For the string "target", search the entries below and copy every line where it appears.

▸ **Dataset entries**

= Beginning of Section =

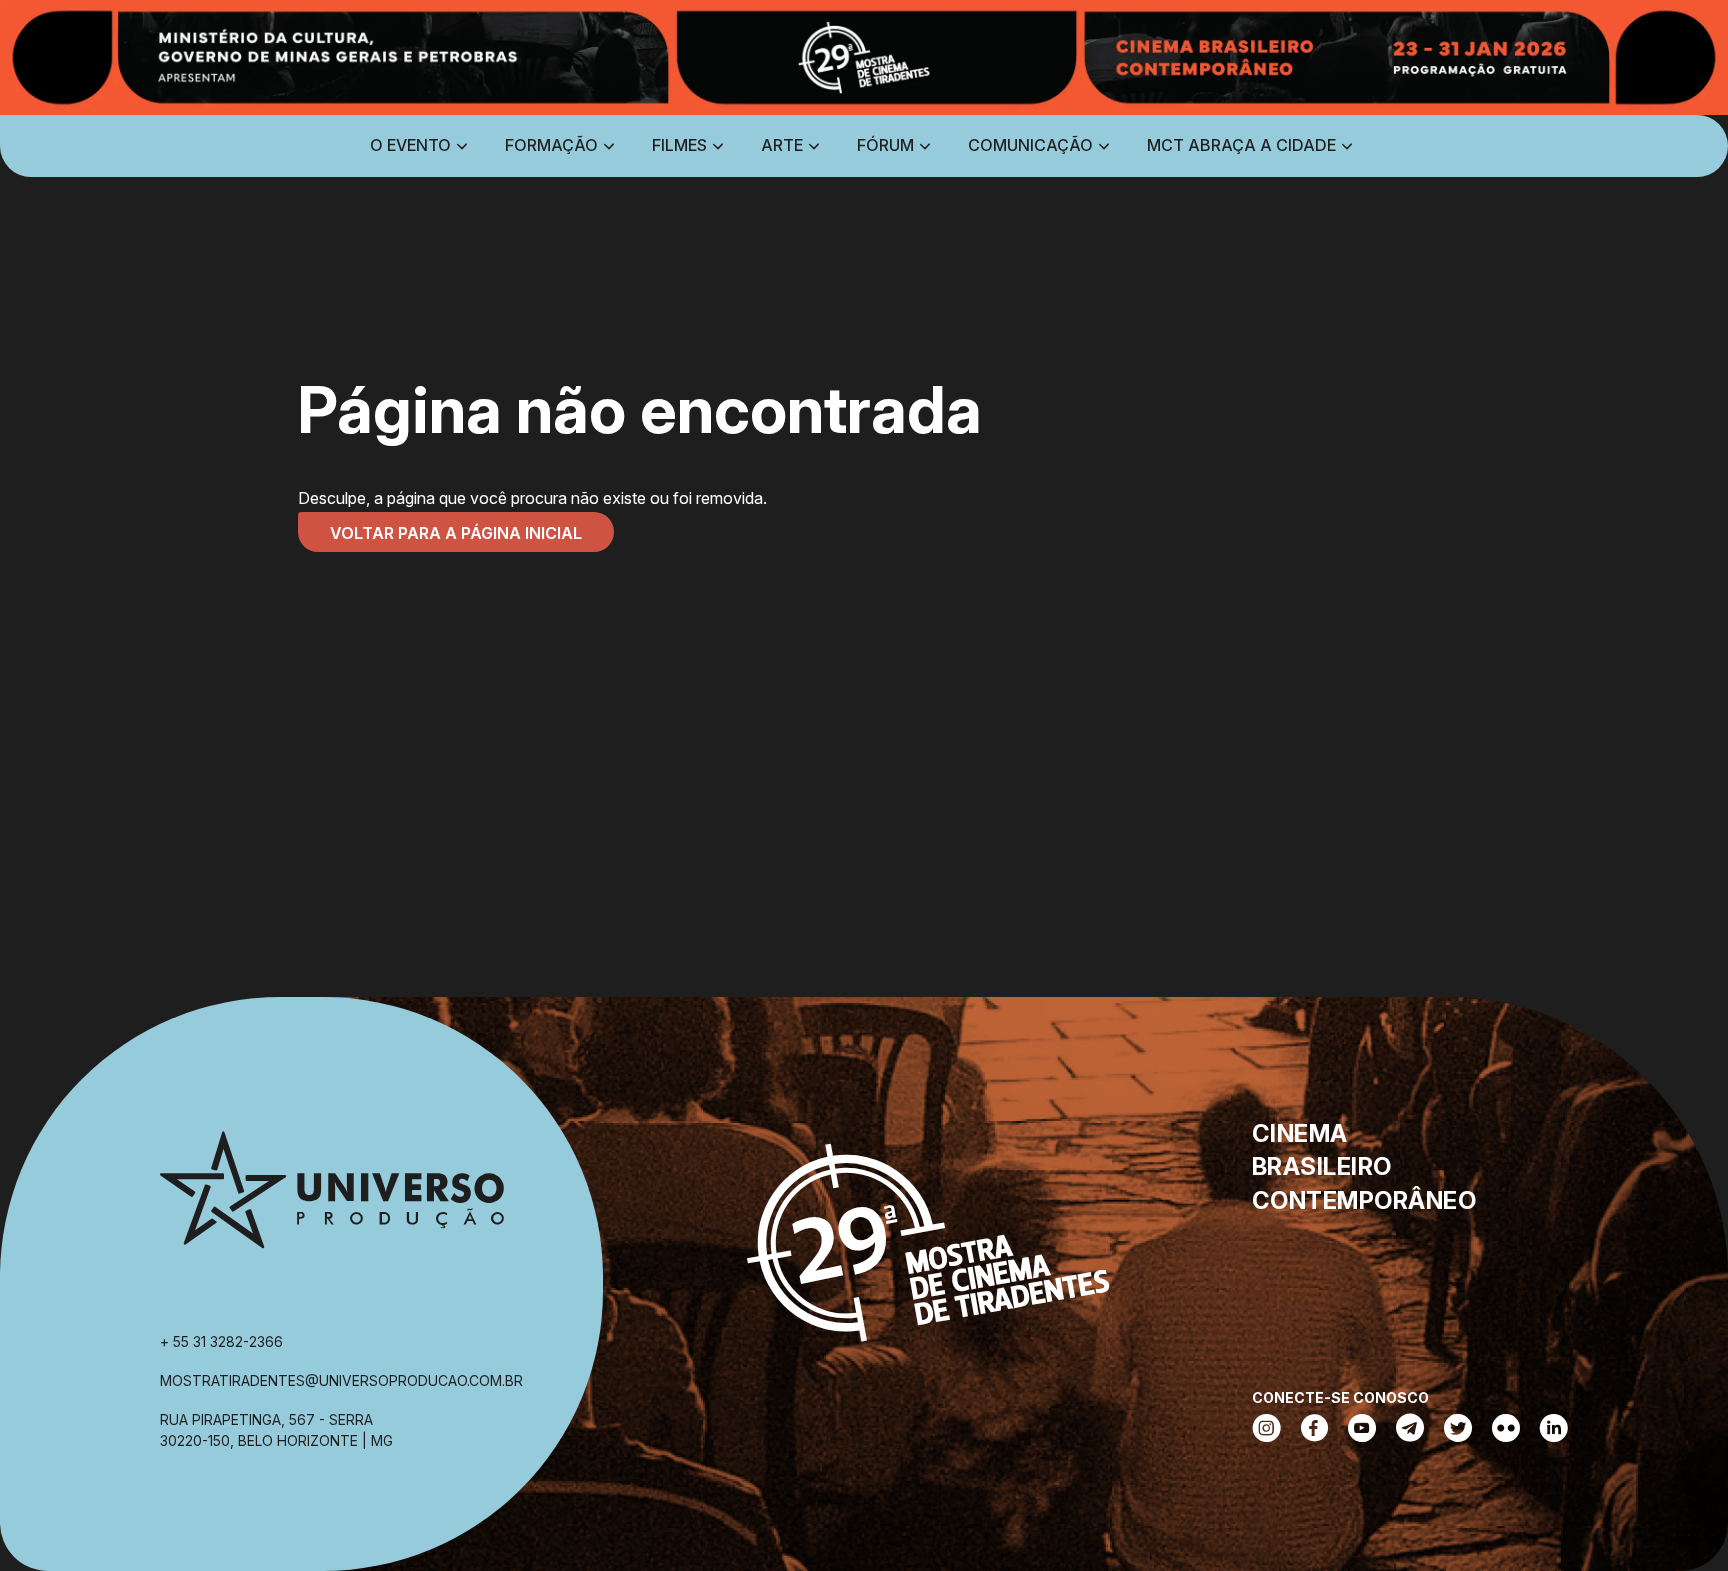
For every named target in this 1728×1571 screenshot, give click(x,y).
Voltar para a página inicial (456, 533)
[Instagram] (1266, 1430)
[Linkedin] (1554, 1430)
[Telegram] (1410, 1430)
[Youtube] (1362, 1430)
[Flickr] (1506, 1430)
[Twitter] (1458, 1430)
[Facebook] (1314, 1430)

= End of Section =
= Beginning of Section =

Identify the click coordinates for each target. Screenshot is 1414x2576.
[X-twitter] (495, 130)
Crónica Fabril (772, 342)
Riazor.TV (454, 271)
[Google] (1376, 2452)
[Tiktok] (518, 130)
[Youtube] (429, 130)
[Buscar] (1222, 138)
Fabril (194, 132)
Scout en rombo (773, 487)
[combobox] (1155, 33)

= End of Section =

▸ **Your response**
For every named target in this 1728×1571 screenshot, give click(x,y).
Identify the click coordinates for each target. Screenshot is 1414x2576.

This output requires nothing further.